Today at its annual Connect developer conference, Meta launched AI Studio, a platform that’ll let businesses build AI chatbots for the company’s various messaging services, including Facebook, Instagram and Messenger.

Starting with Messenger, AI Studio will allow companies to “create AIs that reflect their brand’s values and improve customer service experiences,” Meta writes in a post. Onstage, Meta CEO Mark Zuckerberg clarified that the use cases Meta envisions are primarily e-commerce and customer support.

AI Studio will be available in alpha to start, and Meta says that it’ll scale the toolkit further beginning next year.

To accompany the release of AI Studio, Meta says it’s building a sandbox tool to be launched in the coming year that’ll “enable anyone to experiment with creating their own AI.” The plan is to bring this sandbox to Meta’s metaverse platforms, including Horizon Worlds, at some unspecified point in the future, so that AIs created with AI Studio can power NPCs across different metaverse games and experiences.

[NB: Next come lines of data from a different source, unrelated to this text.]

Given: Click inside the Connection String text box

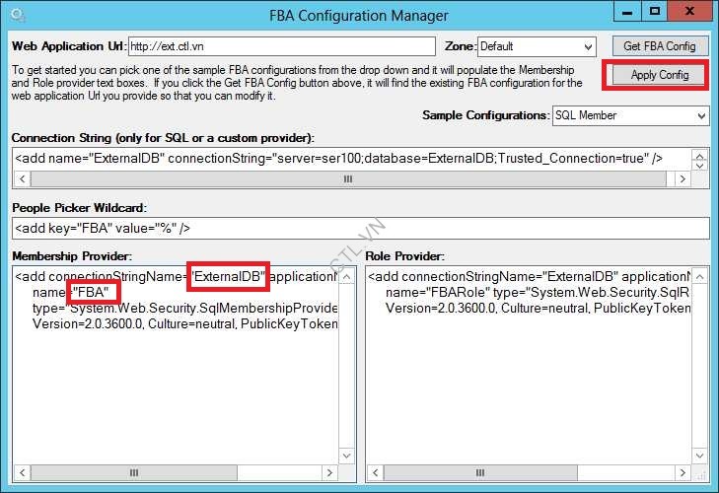Looking at the screenshot, I should (350, 158).
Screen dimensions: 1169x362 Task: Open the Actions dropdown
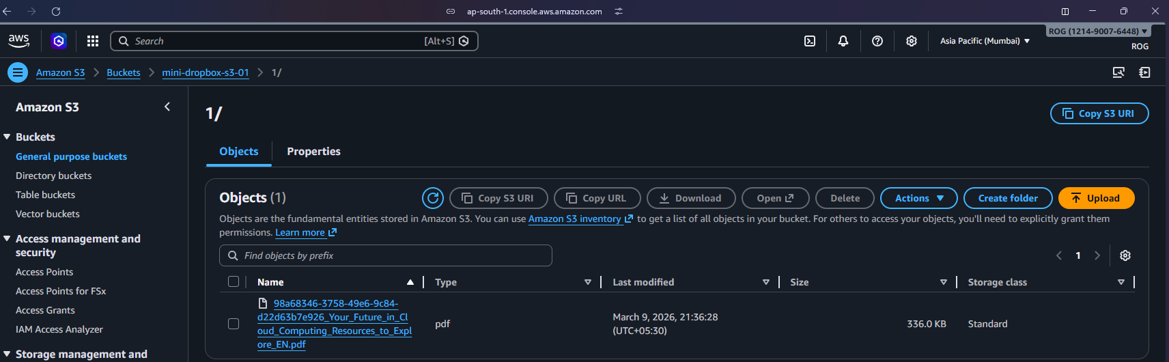[918, 198]
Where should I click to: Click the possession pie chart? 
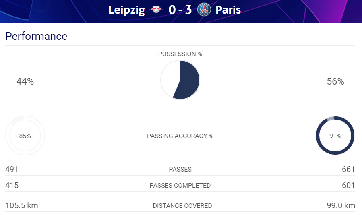click(x=180, y=80)
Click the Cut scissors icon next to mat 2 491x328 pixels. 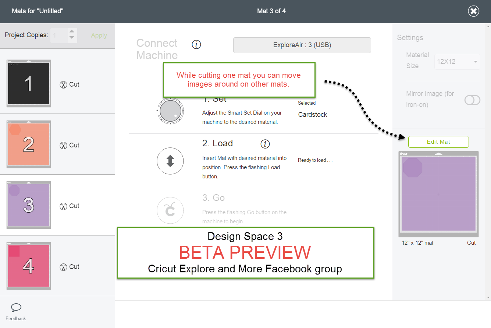tap(64, 145)
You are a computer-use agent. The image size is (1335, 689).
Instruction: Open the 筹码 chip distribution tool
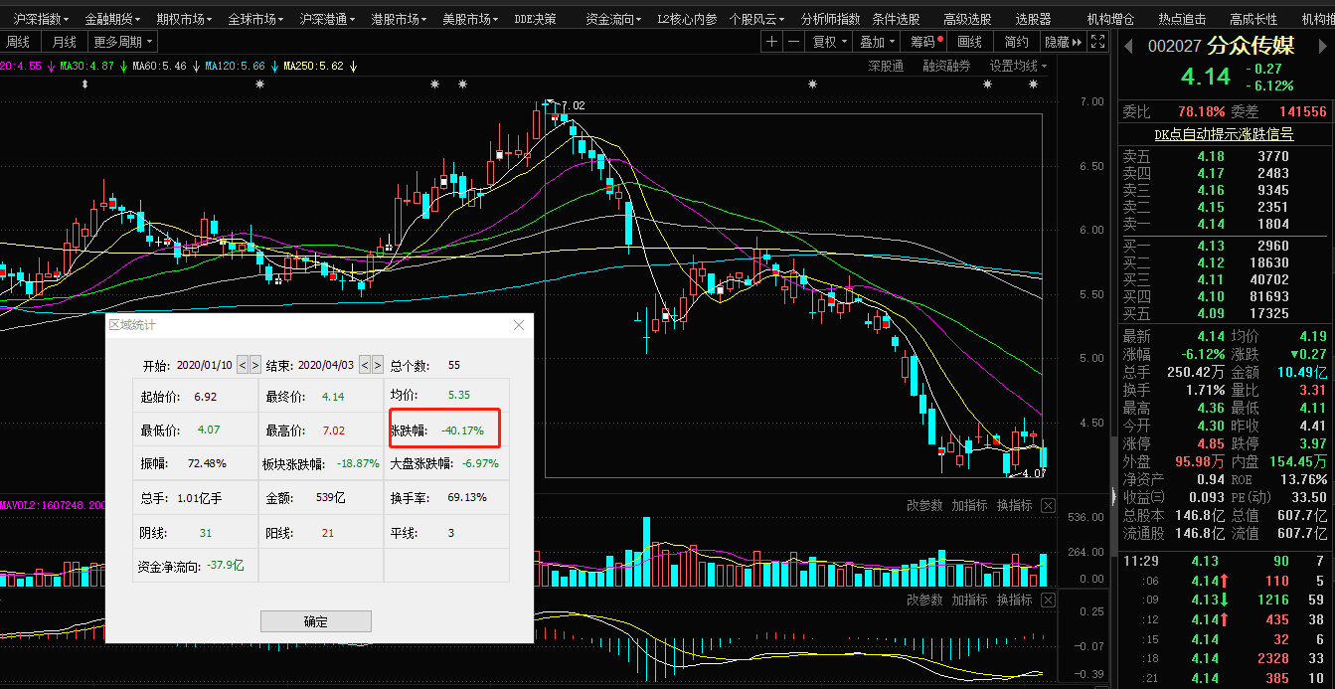[920, 41]
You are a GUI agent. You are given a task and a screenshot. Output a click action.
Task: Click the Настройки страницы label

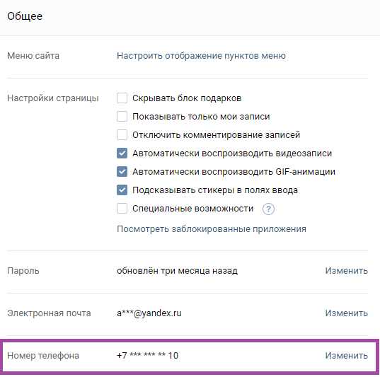click(x=53, y=98)
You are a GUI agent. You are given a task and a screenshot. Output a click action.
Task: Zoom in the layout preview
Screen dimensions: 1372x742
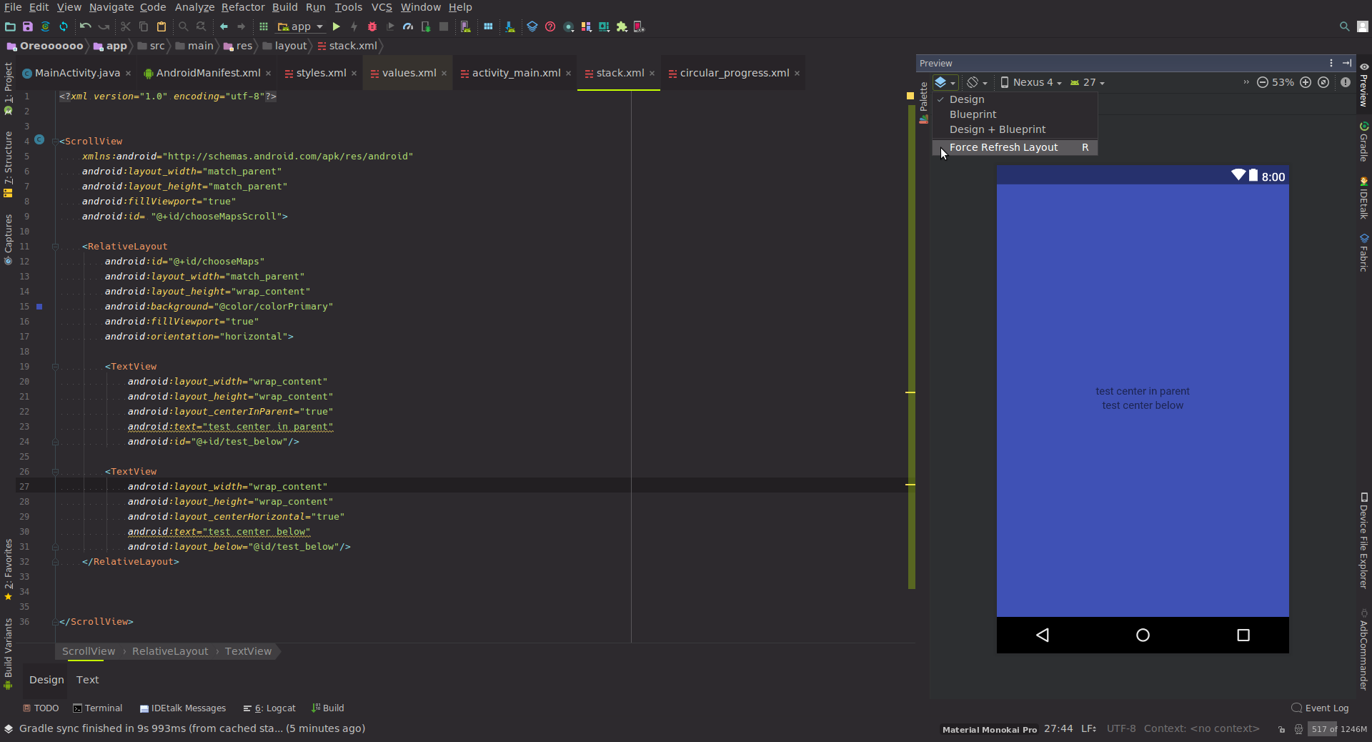point(1306,82)
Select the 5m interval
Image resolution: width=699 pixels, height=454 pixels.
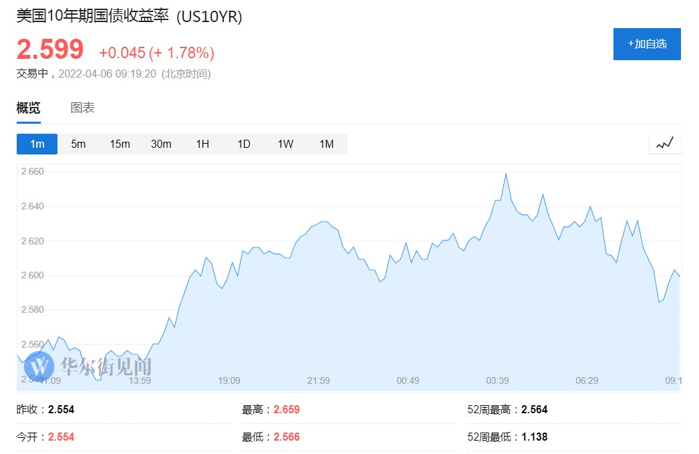click(78, 144)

“From small businesses looking to scale to large brands wanting to enhance communications, AIs can help businesses engage with their customers across our apps,” Meta wrote. “And for creators, they’ll be able to build AIs that extend their virtual presence across our apps. These AIs will have to be sanctioned by them and directly controlled by the creator.”

For this reporter, AI Studio harkens back to 2016, when Facebook first launched a Messenger developer kit for business-focused messaging chatbots. But Meta promises that the bots created with AI Studio aren’t like the rules-based, rigid bots of yesteryear. Powered by large language models like Meta’s own Llama 2, they’re more capable — and dynamic — in their responses. At least in theory.

But even the best chatbot tech today isn’t perfect. The aforementioned Llama 2 models — among Meta’s best — have biases. And Meta’s other attempts at LLMs have been found to frequently refer to fake articles that sound right but aren’t actually factual, or omit key details from answers to questions.

So we’ll have to see if the bots created with AI Studio hold up to scrutiny. If Meta sticks to its promised release window, it won’t be long before we know for sure.